Obecnie, jak widać na załączonych poniżej zdjęciach, pozostałości budynku dalej stoją, gruzowisko zostało jedynie prowizorycznie uprzątnięte, a przed wejściem na jego teren chroni kawałek blachy. O przyczynach katastrofy wciąż niewiele wiadomo.

Postępowania są z reguły długotrwałe

- Śledztwo jest w toku. Trwają czynności sprawdzające pod kątem art. 165 kodeksu karnego (sprowadzenie niebezpieczeństwa dla życia i zdrowia wielu osób albo mienia w wielkich rozmiarach - red.). Jak dotąd, nikomu nie przedstawiono zarzutów. Czekamy na dodatkowe opinie biegłych. Dla dobra prowadzonego postępowania nie jest możliwe wskazanie dotychczasowych ustaleń - przekazała nam asp. Ilona Michalczyk z KMP w Bielsku-Białej. - Postępowania o takim charakterze są z reguły długotrwałe z uwagi na konieczność zebrania kompletnego materiału dowodowego - tłumaczy aspirant Michalczyk.

Próbowaliśmy dowiedzieć się, dlaczego rumowisko pomimo upływu długiego czasu wciąż pozostaje nietknięte. Pytania w pierwszej kolejności skierowaliśmy do Powiatowego Inspektoratu Nadzoru Budowlanego. - Przyczyny katastrofy są ustalane przez policję. Tutejszemu organowi nic nie wiadomo na temat przyszłych planów dotyczących budynku. W celu ich ustalenia należy zwrócić się do właściciela obiektu. W przypadku zamiaru dokonania rozbiórki budynku przy ul. Lompy 16, jego odbudowy, przebudowy lub wykonania innych robót inwestycyjnych właściciel winien zwrócić się o udzielenie pozwolenia - poinformowała portal inspektor Maria Przybyła, szefowa PINB.

Zapewniono nas, że na mocy decyzji wydanej przez PINB budynek został zabezpieczony przez właściciela. Czy odpowiednio? Kto zagwarantuje, że zawalona kamienica nie zagraża przechodniom czy sąsiadom z budynku Lompy 16a? Odpowiedzi na nasuwające się w tej sytuacji pytania próbowaliśmy uzyskać od właściciela kamienicy, którym jest lokalny deweloper z Żywiecczyzny. Niestety, wszystkie próby kontaktu okazały się nieskuteczne. Deweloper nie był zainteresowany rozmową z nami. Każda próba nawiązania kontaktu telefonicznego kończyła się odłożeniem słuchawki aż w końcu… zablokowano nasz numer telefonu. Również wielokrotne próby kontaktu pocztą elektroniczną nie przynosiły zamierzonego skutku.
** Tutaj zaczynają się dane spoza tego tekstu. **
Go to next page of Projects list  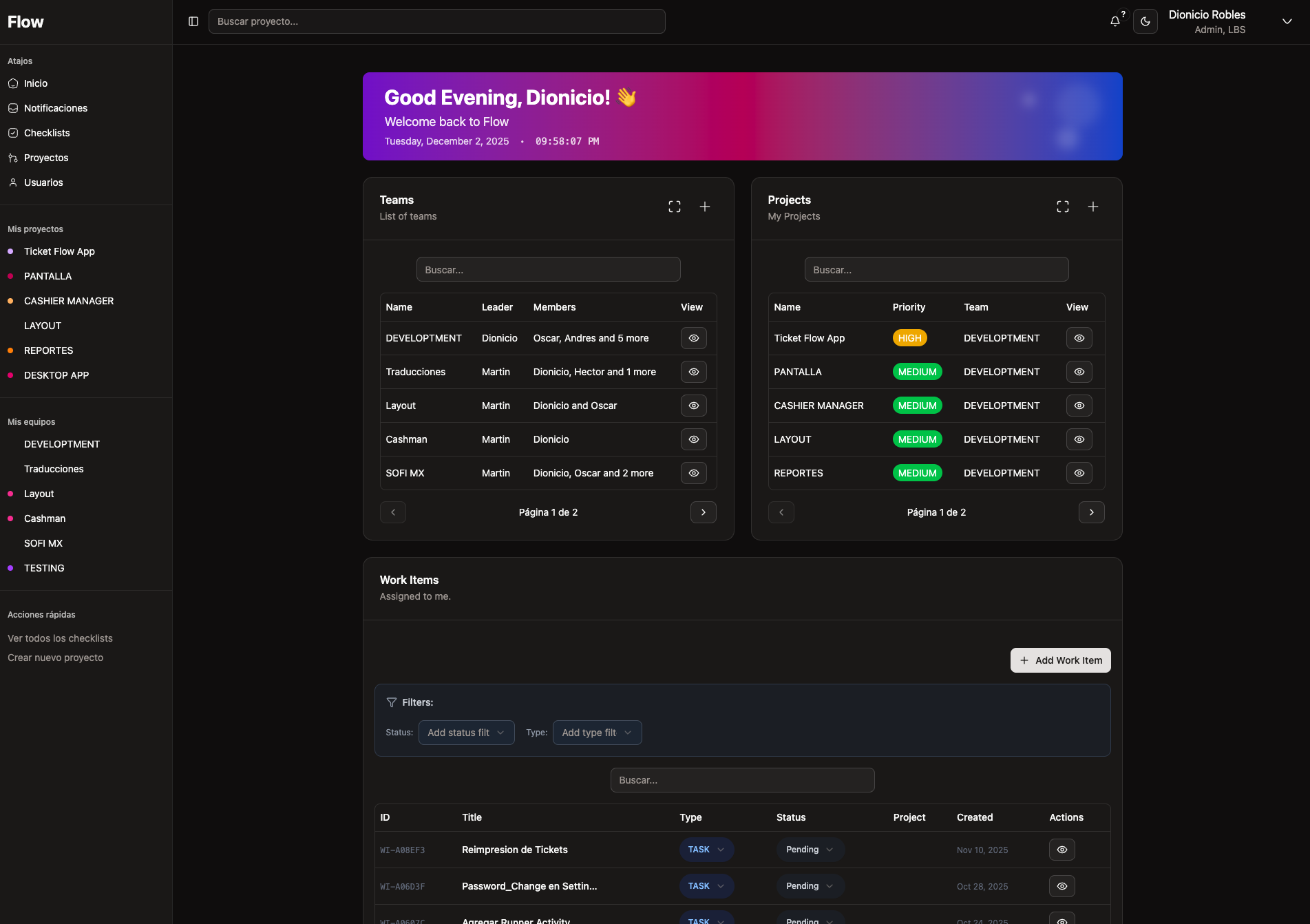click(1091, 512)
Może komuś stać się krzywda

Warto w tym miejscu przypomnieć historię innej, nieco świeższej katastrofy budowlanej w Bielsku-Białej, gdy w czerwcu 2020 roku zawalił się dach opuszczonego domu w dzielnicy Kamienica. W tym przypadku jednak sprawa zdaje się przyjmować inne tempo. Do rozbiórki szpecącego okolicę budynku dążą bowiem… bielscy radni (zob. nasz artykuł Po katastrofie budowlanej w Kamienicy. Ruiny grożą niebezpieczeństwem).

Idąc tym tropem, o ruiny kamienicy przy ul. Lompy zapytaliśmy w Radzie Osiedla Słonecznego. - Do tej pory nie mieliśmy żadnych niepokojących sygnałów dotyczących budynku przy Lompy 16. Jeśli jednak zachodzi jakiekolwiek niebezpieczeństwo, musimy to sprawdzić. To ważne, aby obiekt był odpowiednio zabezpieczony, przecież na jego teren może dostać się choćby ciekawska młodzież, a wtedy może komuś stać się krzywda - podkreśla przewodniczący rady Waldemar Wysocki. Interwencję w sprawie ruin kamienicy zapowiedział również poseł Przemysław Koperski. - Będę wnioskować do Powiatowego Inspektora Nadzoru Budowlanego i Urzędu Miasta z prośbą o wyjaśnienia - obiecuje poseł Lewicy.

Być może takie postawienie sprawy przyspieszy odpowiedzi na pytania, dlaczego do katastrofy doszło, czy budynek stwarza zagrożenie i czy zanosi się na jego rozbiórkę. O dalszych ustaleniach będziemy informowali naszych Czytelników.